▶ [WHAT TO PRODUCE] Return, unchanged, every line starting at the one with "Image resolution: width=1456" and running through the last line of the material below, with nothing else added.

━━━━━ DATA EXTRACT

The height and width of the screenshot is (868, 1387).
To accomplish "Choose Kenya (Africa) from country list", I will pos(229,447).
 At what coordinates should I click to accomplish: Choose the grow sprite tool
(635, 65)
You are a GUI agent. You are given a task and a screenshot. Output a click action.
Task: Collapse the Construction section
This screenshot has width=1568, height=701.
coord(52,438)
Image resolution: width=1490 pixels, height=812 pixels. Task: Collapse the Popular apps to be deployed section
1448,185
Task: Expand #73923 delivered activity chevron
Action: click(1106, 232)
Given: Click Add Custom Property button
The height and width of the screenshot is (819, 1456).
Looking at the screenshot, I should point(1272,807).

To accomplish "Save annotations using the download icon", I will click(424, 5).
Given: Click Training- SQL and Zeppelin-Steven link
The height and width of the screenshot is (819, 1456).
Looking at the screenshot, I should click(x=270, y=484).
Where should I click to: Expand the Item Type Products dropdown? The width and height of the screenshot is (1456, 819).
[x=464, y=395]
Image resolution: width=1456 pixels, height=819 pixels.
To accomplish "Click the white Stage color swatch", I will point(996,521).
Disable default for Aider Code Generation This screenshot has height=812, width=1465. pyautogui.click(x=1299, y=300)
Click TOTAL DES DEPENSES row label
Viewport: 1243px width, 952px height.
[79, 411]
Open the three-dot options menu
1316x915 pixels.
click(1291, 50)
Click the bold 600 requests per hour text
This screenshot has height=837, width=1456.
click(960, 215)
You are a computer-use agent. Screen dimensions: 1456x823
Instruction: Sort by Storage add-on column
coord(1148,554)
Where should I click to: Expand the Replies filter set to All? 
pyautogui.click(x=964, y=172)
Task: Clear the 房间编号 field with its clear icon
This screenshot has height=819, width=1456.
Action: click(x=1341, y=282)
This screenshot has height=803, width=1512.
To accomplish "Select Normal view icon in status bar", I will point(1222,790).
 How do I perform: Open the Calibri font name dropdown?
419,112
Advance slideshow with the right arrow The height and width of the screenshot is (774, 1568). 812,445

━━━━━━━━━━

▶ [EXERCISE OUTPUT]
Image resolution: width=1456 pixels, height=819 pixels.
To accomplish "Click the white Stage color swatch", I will point(996,521).
Disable default for Aider Code Generation This screenshot has height=812, width=1465. pyautogui.click(x=1299, y=300)
Click TOTAL DES DEPENSES row label
Viewport: 1243px width, 952px height.
[79, 411]
Open the three-dot options menu
1316x915 pixels.
click(1291, 50)
Click the bold 600 requests per hour text
This screenshot has height=837, width=1456.
click(960, 215)
You are a computer-use agent. Screen dimensions: 1456x823
Instruction: Sort by Storage add-on column
coord(1148,554)
Where should I click to: Expand the Replies filter set to All? 
pyautogui.click(x=964, y=172)
Task: Clear the 房间编号 field with its clear icon
This screenshot has height=819, width=1456.
Action: click(x=1341, y=282)
This screenshot has height=803, width=1512.
To accomplish "Select Normal view icon in status bar", I will point(1222,790).
 How do I perform: Open the Calibri font name dropdown?
419,112
Advance slideshow with the right arrow The height and width of the screenshot is (774, 1568). 812,445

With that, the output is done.